When I hear Andy Williams sing, “It’s the most wonderful time of the year,” I cringe. I replace “wonderful” and sing to myself, “It’s the most terrible time of the year.”
Is anyone with me?
For me and many others, the holidays are not full of joy. They are a stark reminder of those we have lost. I used to love the holiday season, especially when I was married. My married name was Sara Holly, and, man, I enjoyed playing that up. Happy Holly-days, Have a Holly Jolly Christmas, Deck the Halls with Sara Holly (the possibilities are endless).
Three years into my marriage, tragedy struck. In August of 2004, my father was out for his morning jog and was killed by a sleepy driver.
Christmas has never felt the same to me.
My jolly dad genuinely loved Christmas, and I have vivid memories of him during December evenings. Manhattan in hand, he admired our beautifully lit tree while he played Andy Williams and “Holiday Sing Along with Mitch” on the record player. Sometimes he even sang along despite his glaring lack of musical talent.
I was a complete mess that entire first year without him, and the first Christmas felt like torture.
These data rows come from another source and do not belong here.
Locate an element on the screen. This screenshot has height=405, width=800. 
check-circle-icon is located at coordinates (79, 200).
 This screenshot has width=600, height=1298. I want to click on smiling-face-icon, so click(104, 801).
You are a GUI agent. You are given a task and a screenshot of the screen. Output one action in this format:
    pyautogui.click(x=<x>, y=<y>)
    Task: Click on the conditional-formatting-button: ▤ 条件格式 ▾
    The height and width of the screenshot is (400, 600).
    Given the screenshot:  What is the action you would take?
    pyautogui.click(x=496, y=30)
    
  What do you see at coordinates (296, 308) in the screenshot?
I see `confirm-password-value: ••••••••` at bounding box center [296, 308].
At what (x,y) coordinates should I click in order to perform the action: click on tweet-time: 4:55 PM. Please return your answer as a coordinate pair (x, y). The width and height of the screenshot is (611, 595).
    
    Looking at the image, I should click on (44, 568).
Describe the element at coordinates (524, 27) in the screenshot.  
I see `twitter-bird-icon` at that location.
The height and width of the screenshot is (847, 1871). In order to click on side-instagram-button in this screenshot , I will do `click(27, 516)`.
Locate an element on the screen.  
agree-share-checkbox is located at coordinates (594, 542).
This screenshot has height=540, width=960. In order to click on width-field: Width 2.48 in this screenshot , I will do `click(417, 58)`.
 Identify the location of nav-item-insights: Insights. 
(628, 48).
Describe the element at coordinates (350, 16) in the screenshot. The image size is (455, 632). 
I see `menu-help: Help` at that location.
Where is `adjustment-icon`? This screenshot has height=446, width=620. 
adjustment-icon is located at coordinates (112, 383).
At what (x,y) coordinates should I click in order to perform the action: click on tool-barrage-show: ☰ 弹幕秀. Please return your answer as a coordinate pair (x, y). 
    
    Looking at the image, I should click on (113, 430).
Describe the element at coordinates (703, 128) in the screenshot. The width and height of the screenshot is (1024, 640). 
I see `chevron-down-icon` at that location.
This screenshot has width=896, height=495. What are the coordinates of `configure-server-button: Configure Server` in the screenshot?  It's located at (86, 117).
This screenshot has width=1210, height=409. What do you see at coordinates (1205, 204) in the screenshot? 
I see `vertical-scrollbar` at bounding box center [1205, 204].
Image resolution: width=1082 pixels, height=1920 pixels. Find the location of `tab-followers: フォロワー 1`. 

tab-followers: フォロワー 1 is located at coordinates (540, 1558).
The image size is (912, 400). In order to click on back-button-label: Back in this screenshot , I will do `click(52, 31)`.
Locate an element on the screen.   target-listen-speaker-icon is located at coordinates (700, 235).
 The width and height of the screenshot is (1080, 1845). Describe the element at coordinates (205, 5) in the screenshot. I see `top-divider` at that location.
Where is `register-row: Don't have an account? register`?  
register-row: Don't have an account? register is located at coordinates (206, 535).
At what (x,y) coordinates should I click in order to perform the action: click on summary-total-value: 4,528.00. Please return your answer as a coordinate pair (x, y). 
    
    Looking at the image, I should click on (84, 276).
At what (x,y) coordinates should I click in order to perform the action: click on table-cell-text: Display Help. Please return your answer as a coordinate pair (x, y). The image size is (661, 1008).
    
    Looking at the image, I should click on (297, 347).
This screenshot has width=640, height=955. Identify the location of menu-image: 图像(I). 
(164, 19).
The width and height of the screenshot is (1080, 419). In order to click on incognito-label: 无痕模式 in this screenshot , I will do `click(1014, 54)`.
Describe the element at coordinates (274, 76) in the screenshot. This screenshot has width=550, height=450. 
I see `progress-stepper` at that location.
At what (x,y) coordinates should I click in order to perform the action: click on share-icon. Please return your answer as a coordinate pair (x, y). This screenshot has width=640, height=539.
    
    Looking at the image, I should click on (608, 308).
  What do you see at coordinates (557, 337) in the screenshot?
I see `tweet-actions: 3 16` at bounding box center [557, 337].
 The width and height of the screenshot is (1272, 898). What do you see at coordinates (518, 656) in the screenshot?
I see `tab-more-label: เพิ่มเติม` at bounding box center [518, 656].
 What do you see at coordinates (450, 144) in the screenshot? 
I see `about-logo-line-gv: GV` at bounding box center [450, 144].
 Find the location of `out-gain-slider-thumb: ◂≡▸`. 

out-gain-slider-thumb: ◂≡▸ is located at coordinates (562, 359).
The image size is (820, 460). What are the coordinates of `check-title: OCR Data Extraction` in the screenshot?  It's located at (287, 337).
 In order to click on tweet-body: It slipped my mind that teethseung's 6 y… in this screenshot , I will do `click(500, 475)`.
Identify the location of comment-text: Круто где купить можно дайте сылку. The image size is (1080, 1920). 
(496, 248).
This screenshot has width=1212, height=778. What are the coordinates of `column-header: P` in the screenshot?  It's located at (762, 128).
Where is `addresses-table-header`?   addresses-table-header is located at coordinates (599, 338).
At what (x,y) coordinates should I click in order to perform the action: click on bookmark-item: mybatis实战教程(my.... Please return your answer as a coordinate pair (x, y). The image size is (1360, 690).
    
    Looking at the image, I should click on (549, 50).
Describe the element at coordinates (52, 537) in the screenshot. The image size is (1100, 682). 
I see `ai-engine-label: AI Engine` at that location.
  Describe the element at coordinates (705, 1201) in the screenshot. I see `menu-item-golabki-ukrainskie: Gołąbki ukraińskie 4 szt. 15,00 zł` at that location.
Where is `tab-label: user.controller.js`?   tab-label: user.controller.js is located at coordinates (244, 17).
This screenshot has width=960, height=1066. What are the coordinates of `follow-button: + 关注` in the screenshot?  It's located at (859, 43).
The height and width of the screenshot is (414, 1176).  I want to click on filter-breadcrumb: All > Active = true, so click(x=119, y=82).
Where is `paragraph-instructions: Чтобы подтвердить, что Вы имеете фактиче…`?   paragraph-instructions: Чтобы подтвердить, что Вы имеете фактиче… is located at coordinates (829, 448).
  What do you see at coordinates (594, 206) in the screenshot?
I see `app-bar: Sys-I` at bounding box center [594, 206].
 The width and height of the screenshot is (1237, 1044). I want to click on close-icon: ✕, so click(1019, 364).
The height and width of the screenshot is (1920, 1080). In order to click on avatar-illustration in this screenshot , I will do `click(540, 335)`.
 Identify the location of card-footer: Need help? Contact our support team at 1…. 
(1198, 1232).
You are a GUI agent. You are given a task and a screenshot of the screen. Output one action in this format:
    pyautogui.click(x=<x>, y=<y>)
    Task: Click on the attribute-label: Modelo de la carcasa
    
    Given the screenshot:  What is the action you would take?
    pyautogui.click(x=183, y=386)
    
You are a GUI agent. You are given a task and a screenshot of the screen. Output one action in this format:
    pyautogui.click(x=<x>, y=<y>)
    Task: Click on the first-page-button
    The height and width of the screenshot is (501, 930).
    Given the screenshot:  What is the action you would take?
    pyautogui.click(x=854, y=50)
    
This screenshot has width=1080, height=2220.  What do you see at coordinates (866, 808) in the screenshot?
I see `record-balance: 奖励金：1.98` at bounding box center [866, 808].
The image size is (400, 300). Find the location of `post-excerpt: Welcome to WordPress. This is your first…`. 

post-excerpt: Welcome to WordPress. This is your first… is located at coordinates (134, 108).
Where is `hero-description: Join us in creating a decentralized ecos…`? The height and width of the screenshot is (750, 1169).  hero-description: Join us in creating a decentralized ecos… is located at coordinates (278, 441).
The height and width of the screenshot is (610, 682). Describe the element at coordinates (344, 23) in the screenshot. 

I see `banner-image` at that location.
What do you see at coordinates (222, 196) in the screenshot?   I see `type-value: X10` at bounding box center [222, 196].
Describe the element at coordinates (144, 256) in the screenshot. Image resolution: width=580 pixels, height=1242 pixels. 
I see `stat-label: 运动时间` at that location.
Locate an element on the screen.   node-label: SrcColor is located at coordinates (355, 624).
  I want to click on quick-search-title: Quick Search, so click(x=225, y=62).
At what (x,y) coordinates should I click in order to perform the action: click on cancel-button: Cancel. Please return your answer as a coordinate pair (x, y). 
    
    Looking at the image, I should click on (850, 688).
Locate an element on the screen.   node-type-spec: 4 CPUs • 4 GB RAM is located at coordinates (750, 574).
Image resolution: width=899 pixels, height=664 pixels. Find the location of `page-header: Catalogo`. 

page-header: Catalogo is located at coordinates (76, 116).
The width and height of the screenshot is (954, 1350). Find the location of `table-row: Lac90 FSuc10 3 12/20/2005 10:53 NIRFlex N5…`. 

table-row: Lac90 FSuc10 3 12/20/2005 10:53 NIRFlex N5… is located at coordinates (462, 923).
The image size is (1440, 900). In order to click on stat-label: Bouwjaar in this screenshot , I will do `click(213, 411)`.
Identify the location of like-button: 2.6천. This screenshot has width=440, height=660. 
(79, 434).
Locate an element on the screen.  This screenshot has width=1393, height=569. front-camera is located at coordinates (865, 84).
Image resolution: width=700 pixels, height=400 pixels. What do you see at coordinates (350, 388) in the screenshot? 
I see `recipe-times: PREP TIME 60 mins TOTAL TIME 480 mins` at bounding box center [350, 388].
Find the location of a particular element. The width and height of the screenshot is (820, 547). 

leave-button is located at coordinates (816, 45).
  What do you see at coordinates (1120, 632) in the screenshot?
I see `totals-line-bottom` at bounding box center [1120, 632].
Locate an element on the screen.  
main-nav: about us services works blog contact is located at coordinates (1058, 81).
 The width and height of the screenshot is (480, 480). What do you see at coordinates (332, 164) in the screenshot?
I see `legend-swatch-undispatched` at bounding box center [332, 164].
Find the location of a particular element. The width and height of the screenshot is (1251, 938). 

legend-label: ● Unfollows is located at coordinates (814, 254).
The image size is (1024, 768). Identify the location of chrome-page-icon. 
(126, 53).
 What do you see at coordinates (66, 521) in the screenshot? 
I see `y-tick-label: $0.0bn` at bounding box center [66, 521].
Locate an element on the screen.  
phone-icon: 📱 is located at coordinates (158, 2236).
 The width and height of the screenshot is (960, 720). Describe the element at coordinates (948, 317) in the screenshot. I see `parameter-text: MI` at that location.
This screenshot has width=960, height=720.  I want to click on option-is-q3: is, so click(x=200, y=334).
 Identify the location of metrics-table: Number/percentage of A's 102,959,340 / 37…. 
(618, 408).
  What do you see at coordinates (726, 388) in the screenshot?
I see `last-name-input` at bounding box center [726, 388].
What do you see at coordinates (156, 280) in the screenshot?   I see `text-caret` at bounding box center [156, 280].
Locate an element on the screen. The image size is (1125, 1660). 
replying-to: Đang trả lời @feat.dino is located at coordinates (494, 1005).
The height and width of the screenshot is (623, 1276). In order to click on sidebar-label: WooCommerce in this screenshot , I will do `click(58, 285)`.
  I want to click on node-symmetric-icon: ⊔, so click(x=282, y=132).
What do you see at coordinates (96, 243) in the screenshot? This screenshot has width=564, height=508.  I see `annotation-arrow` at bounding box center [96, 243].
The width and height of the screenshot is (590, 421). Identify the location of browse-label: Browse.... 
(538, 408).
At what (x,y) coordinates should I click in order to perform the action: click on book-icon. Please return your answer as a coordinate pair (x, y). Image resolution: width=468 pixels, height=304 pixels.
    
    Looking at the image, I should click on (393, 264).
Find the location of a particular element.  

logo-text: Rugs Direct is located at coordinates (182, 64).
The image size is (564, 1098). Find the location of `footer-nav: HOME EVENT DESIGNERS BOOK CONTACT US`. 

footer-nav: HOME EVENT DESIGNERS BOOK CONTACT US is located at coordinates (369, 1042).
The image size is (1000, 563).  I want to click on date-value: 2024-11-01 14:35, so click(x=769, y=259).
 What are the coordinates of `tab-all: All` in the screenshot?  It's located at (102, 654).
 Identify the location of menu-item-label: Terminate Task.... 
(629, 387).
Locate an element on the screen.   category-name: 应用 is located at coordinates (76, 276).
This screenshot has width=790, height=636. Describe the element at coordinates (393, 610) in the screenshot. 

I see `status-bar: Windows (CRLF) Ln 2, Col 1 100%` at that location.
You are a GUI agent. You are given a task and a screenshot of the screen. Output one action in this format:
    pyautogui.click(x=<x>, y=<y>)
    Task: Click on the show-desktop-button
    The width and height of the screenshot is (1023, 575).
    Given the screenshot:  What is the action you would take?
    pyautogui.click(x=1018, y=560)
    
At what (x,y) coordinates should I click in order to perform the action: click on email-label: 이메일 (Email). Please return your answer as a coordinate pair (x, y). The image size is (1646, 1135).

I didn’t think Christmas could get worse, and then a few short years later I found myself going through a devastating divorce. When my daughter was just a year old, I kept up the front of holiday happiness as I watched my marriage unravel. No one else knew our marriage was failing, so I dug deep to bake cookies, to buy presents and to “say cheese” for family photos. One Christmas later, I was separated from my husband and the following year I was divorced.
For several years, I felt the void of losing two important men in my life. Along with that, I grieved the loss of my ex-husband’s family. Each year I hear from my enthusiastic daughter about the Holly holiday traditions that no longer include me, from picking out a Christmas tree at the family farm in North Carolina to watching “Christmas Vacation” on Christmas Eve with a rambunctious crew.
The holidays were not joyful, not peaceful, and certainly not merry.
The holidays meant suffering.
My Compassion Cultivation Training teachers taught me that suffering happens when you want something you can’t have or get something you don’t want. I certainly never wanted to split time with my daughter on Christmas Eve and Christmas Day. In fact, I had always imagined a home full of people on Christmas instead of just me, Hannah, and our dog Scout. I did not want this.
Why am I sharing this? Because the holiday blues strike many of us, and I’m hoping that by sharing my own experience I can help others know they are not alone.
For anyone like me, this should be a season of self-compassion. We should acknowledge that we’re suffering, we should recognize we’re not alone, and we should comfort ourselves. We should also reach out to our friends and loved ones who can support us during this time.
For those who are lucky enough to truly enjoy this time of year, I hope you will take time to consider that others may be struggling and might need your help.
What’s the best way to help others? Here’s a story written by Omid Safi from OnBeing.org that offers sage advice:
There is a story told and retold in the Middle East about how to help someone who’s drowning.
The story goes that a man had fallen into a river. He was not much of a swimmer and was in real danger of drowning. A crowd of concerned people wanted to rescue him. They were standing at the edge of the water, each of them urgently shouting out to him:
“Give me your hand, give me your hand!”
The man was battling the waves and ignored their urgent plea. He kept going under and was clearly struggling to take another breath.
A saintly man walked up to the scene. He too cared about the drowning man. But his approach was different. Calmly he walked up to the water, waded in up to his knees, glanced lovingly at the drowning man, and said:
“Take my hand.”
Much to everyone’s surprise, the drowning man reached out and grabbed the saint’s hand. The two came out of the dangerous water. The drowning man sat up at the edge of the water, breathing heavily, looking relieved, exhausted, and grateful.
The crowd turned towards the saint and asked in complete puzzlement: “How were you able to reach him when he didn’t heed our plea?” The saint calmly said:
“You all asked him for something, his hand. I offered him something, my hand. A drowning man is in no position to give you anything.”
Let us remember not to ask anything of someone who is drowning.
I’m happy to report that after many years of sadness during the holidays, I’m feeling much better. My compassion and self-compassion practices have helped me tremendously, and I truly enjoy sharing San Diego’s unique holiday festivities with my daughter. (We have ice skating at the beach for heaven’s sake!) I’m grateful that I can be on the giving end of compassion for my friends who need help.
I wish you a holiday season full of compassion for yourself and others. It may not be the most wonderful time of the year, but we can make it less terrible if we care for each other.